Sure enough, the L.A. Times spin on the Harry Reid story portrays the controversy as the GOP opening fire on Reid:
The story repeatedly discusses the controversy as an attack by the Republicans:
The Nevada Democrat — who, over the years, has called Alan Greenspan a hack, Washington tourists smelly and President George W. Bush a liar — was pummeled by Republicans on Sunday for impolitic comments about President Obama’s potential for winning the White House.
. . . .
Republican National Committee Chairman Michael Steele, who is black, led the charge.
. . . .
With Sen. Christopher J. Dodd (D-Conn.) choosing not to run again, Reid is the largest target in [Republicans’] cross hairs.
(The paper has sent the original version of the story down the memory hole, along with that last quote — replacing the story with a new version at the same Web address. But the first two quotes remain in the current version. I figured they would do this, so I saved the original version of the story here.)
By portraying Republicans as attackers, the editors take the focus off Reid’s remarks, and allow him to play the victim. What’s more, the paper emphasizes that Obama has accepted Reid’s apology:
Although Reid apologized to Obama on Saturday for his “poor choice of words” — and the president accepted because “I know what’s in his heart” — his remarks dominated the Sunday talk shows, where Republicans called for the senator’s head.
Note again the stark image of Republicans as violent attackers.
Well, in 2002, after Trent Lott praised former segregationist Strom Thurmond, he too apologized. But that didn’t keep the editors of the L.A. Times from spinning that story in a very different way.
Lott was never portrayed as the victim of Democrat attacks. Editors didn’t describe Democrats as “opening fire” or “pummeling” Lott. They didn’t describe Tom Daschle as “leading the charge.” Nobody said Democrats were “calling for Lott’s head” or that they had Lott “in their cross hairs.”
Instead, the editors emphasized the bipartisan nature of the criticism of Lott. (To be fair, the criticism of Lott was more bipartisan, because Democrats circle the wagons in these situations and Republicans don’t.) In an effort to portray Lott’s remarks as a major gaffe, editors portrayed the controversy as a disembodied, ghostly entity that grew daily.

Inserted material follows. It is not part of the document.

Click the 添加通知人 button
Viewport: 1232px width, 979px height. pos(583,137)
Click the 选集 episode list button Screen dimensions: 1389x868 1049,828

Thus, a December 10, 2002 story was titled Lott Tries to Quell Furor Over Remark. A December 14, 2002 story was titled Lott Decries Segregation, Struggles to Keep Post. A deck headline read: “Senator apologizes again for his remarks as GOP rumblings about his leadership role grow.” The story opened:
Scrambling to salvage his hold on power, besieged Sen. Trent Lott (R-Miss.) on Friday offered his most extensive apology yet for comments that seemed to endorse segregation and spurred criticism from across the political spectrum, including from President Bush.
Despite Lott’s latest bid to defuse the controversy, Republicans say it remains uncertain that he will survive a growing clamor — from conservative GOP activists as well as from Democrats — for him to resign his leadership post.
Reporter Janet Hook wrote: “The spiraling controversy has caused trouble for Republicans in the aftermath of their triumph in the November elections, in which they seized control of the Senate and expanded their House majority.”
Phrases like “spiraling controversy” and “growing clamor” came straight from the playbook I described in my 2004 post, in which I said that criticism supported by the paper’s editors “becomes a mysterious and disembodied (but ever-growing) entity. Doubts grow. Criticism emerges.”
This pattern was repeated in story after story. Democrats were never portrayed as attackers. The controversy was always portrayed as ever-growing.
Keep an eye on this newspaper in coming days. See how many articles editors run about Reid’s remarks. And watch closely to see whether the controversy comes to be portrayed as a “growing” entity all on its own — or whether, as I expect, it will instead be portrayed as fueled by attacks from those damn Republicans.